Nel brano "Le ragazze di 40 anni" parli del nuovo modo in cui le donne vivono la loro maturità, con più libertà e curiosità. Ti senti anche tu un ragazzo di 40 anni?
"Le ragazze di 40 anni" è una canzone positiva. Il mondo è cambiato in fretta e i quarantenni non sono più, come era nella mia infanzia, quelli che ormai viaggiano su binari ben definiti. Un tempo i quarantenni erano gli adulti e basta. Oggi i quarantenni si innamorano si separano, si innamorano di nuovo, fanno figli, vanno a ballare, cambiano lavoro, rimorchiano. Fanno una serie di cose che un tempo erano impensabili e che li obbligano a rimettersi in gioco, con i vantaggi e gli svantaggi del caso.
C'è qualcosa che oggi ti attrae e ravviva la tua curiosità?
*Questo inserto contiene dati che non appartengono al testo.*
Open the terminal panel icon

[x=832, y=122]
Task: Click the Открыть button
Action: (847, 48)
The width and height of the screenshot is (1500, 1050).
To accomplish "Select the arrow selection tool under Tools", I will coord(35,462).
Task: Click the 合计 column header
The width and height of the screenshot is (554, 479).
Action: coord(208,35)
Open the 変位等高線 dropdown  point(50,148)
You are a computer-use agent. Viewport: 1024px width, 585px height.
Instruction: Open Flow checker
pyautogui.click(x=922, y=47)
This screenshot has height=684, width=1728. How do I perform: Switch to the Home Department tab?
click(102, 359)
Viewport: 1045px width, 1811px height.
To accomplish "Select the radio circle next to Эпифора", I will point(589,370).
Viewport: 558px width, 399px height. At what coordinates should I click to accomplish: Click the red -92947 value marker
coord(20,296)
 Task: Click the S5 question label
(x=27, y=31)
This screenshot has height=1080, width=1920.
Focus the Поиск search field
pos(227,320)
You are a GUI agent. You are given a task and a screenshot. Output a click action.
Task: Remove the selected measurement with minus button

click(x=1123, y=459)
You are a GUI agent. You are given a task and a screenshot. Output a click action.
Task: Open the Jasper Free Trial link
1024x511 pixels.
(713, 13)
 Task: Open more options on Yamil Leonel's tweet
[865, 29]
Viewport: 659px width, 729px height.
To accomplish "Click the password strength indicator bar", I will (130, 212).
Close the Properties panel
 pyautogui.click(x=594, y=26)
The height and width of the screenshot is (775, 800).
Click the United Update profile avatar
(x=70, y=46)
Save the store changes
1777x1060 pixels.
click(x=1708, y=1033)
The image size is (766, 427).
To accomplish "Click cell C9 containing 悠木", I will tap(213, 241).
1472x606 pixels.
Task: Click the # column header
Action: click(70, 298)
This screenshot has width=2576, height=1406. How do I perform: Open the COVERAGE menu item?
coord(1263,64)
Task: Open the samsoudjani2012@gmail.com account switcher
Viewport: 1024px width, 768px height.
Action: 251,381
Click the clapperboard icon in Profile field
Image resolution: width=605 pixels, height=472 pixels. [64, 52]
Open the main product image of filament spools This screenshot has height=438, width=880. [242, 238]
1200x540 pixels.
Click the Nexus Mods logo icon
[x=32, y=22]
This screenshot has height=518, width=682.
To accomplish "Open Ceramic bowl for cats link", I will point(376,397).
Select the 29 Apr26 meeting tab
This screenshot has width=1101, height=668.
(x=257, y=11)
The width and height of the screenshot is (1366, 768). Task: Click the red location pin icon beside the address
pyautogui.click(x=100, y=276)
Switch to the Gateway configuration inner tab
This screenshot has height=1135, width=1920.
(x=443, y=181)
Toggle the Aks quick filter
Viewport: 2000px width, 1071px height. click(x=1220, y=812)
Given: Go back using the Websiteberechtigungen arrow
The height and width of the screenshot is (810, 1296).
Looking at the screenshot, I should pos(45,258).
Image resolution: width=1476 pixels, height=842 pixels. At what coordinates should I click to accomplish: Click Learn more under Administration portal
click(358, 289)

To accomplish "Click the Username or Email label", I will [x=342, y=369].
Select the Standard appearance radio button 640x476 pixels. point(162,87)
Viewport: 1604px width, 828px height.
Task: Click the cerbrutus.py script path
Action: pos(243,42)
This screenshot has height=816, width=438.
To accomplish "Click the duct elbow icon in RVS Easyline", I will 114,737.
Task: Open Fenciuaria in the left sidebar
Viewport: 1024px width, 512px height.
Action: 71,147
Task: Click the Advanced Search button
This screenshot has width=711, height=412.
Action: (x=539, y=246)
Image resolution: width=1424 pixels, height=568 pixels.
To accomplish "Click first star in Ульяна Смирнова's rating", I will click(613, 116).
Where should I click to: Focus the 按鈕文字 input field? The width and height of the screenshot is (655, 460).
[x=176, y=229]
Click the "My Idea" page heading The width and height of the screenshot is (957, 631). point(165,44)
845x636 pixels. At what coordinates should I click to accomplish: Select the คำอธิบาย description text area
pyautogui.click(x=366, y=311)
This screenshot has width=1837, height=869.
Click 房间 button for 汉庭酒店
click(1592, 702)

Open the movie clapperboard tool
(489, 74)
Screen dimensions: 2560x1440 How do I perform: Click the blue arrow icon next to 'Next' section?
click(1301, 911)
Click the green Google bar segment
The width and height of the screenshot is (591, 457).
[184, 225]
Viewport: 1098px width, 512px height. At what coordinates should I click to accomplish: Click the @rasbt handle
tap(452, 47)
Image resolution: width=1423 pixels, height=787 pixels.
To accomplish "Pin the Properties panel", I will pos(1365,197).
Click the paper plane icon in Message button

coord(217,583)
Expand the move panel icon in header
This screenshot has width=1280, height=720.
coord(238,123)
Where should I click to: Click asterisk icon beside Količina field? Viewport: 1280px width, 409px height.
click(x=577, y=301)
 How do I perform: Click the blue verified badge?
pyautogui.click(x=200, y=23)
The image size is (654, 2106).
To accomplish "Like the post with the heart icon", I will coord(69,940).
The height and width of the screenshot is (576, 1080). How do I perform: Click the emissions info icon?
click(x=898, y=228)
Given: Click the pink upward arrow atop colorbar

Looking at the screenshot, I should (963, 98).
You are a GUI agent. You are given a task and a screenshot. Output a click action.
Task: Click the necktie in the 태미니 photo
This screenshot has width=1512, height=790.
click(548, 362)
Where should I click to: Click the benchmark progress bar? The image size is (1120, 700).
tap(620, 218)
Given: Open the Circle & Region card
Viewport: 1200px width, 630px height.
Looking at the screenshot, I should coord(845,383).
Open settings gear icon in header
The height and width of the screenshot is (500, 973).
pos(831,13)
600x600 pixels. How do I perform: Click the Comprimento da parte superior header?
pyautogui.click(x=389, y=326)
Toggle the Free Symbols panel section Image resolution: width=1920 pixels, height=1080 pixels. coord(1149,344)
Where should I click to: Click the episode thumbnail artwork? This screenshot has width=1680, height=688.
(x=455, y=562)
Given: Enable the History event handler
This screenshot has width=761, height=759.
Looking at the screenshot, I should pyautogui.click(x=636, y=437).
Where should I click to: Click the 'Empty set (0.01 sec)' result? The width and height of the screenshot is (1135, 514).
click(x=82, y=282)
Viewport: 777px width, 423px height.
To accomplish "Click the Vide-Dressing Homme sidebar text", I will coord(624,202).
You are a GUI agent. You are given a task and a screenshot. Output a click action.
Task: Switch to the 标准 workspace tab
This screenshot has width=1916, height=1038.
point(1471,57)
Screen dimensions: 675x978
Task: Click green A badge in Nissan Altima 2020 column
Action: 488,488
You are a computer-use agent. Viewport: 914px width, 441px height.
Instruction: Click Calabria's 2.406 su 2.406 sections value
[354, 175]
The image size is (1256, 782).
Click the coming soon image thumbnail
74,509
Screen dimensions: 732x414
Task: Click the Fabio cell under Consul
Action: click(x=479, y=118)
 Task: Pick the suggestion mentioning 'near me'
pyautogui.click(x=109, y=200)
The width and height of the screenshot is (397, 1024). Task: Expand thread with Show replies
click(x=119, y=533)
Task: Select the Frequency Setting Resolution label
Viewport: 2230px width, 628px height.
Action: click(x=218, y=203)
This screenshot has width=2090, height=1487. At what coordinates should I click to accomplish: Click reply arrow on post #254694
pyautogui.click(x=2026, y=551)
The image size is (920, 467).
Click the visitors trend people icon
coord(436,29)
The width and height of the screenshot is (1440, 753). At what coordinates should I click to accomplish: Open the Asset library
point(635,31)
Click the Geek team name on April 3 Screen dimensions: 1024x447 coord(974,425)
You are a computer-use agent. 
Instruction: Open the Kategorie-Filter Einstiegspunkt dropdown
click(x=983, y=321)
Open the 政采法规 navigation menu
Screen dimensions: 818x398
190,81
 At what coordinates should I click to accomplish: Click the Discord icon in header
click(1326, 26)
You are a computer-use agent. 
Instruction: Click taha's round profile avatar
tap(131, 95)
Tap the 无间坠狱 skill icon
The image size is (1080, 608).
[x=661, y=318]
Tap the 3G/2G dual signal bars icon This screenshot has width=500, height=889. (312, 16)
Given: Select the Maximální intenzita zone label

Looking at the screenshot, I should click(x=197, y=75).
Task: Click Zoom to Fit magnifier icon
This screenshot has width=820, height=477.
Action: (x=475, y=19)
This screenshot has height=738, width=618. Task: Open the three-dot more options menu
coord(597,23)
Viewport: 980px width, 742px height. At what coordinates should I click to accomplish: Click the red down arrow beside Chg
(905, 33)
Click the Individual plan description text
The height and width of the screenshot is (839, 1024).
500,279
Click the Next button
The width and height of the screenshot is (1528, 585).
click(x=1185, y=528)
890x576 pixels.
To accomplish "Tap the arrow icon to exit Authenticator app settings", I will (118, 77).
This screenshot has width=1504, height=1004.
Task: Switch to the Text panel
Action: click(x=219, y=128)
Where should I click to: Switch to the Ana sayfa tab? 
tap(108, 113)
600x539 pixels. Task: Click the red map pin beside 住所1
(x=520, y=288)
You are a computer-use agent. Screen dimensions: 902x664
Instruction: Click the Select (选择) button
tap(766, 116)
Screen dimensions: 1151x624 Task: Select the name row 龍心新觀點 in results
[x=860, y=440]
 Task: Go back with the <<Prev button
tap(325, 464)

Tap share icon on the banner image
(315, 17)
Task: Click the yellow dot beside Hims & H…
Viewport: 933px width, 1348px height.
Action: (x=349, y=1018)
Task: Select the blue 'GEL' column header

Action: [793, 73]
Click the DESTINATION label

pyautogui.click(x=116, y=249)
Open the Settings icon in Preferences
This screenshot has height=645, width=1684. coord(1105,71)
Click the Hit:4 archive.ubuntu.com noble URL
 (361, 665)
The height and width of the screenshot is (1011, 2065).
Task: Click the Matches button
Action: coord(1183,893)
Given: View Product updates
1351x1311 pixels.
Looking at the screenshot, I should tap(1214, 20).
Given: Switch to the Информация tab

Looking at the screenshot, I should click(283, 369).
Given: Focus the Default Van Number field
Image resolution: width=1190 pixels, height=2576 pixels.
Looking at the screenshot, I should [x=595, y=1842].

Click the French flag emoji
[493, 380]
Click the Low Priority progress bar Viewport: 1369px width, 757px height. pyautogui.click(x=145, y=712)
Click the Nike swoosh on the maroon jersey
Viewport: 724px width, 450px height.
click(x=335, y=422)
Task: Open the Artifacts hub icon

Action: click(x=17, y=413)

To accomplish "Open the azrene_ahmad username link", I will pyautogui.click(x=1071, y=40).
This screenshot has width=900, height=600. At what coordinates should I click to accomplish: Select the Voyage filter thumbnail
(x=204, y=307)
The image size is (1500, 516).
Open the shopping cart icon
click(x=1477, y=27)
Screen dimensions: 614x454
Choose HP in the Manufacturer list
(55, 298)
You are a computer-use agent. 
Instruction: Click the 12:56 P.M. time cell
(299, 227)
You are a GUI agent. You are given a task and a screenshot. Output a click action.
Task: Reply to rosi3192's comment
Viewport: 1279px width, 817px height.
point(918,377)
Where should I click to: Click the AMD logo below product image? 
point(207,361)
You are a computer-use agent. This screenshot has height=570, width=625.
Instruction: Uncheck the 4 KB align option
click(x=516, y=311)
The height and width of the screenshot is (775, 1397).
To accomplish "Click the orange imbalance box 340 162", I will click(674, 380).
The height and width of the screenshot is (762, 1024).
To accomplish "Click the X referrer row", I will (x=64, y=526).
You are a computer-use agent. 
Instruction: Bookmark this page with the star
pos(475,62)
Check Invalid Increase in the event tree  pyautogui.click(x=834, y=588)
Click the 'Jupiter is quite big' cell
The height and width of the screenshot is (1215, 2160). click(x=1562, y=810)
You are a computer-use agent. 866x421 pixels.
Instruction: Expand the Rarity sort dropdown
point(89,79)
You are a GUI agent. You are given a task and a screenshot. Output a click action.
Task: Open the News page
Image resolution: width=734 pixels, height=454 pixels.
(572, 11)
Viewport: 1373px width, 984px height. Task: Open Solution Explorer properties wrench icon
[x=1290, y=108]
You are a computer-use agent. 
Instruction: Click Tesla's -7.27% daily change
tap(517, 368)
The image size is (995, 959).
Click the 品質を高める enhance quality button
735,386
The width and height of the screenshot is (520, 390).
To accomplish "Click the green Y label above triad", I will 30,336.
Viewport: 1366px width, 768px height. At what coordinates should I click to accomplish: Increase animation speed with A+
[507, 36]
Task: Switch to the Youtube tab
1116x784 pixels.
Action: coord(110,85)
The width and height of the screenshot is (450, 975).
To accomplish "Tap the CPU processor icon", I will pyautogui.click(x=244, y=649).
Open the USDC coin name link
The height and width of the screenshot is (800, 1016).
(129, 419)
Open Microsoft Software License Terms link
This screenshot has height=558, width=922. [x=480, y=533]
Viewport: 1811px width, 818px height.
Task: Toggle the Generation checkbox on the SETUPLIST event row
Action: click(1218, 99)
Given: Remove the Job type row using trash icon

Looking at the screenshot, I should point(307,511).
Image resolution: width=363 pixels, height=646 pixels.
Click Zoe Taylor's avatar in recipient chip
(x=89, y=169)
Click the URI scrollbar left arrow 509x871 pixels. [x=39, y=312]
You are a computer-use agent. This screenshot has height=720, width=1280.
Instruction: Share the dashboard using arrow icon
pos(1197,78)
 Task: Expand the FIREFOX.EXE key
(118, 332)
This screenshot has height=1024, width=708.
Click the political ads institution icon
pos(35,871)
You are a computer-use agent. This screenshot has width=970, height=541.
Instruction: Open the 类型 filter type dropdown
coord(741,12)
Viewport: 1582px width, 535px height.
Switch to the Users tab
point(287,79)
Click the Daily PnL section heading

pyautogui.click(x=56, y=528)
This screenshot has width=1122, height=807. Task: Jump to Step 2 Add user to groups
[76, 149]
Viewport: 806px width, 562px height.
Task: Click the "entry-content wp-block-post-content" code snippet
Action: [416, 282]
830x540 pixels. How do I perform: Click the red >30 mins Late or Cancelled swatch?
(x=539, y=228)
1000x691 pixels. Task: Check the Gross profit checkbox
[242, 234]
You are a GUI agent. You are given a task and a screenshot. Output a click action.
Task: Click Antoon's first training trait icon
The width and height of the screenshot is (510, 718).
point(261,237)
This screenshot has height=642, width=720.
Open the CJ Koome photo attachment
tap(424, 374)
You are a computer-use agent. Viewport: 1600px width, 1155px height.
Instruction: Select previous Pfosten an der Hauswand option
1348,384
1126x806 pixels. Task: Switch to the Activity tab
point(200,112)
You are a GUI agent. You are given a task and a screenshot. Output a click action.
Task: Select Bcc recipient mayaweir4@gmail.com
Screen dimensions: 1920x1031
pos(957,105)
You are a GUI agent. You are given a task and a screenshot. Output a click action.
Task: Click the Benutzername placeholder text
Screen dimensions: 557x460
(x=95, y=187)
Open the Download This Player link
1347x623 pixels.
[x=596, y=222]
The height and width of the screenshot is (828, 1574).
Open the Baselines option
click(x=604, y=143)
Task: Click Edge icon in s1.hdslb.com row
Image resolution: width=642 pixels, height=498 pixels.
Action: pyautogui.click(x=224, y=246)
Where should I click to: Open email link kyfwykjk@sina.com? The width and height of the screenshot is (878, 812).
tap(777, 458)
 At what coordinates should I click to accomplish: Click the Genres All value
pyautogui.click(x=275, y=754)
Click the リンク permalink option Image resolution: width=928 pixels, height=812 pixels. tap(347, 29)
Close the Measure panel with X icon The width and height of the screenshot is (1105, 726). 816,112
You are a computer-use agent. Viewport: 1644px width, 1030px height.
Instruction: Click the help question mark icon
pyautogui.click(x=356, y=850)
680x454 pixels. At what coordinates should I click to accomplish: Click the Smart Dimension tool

A pensarci, oggi ho più voglia di viaggiare. Una volta ero appagato dallo stare in mezzo alla gente: oggi ho anche voglia di vedere un po' di luoghi. Probabilmente è l'età, sento mancarmi il terreno sotto i piedi. Non vorrei morire senza aver visto il deserto.

Suonare dal vivo ti piace sempre?
Sì, è un'emozione alla quale non ci si abitua mai. Anche quest'anno suonerò per tutta l'estate. D'altronde, vado in giro a suonare con gente che conosco da vent'anni e probabilmente sarebbe la stessa con cui andrei in vacanza. E' una zingarata, mi piace e lo faccio ancora volentieri.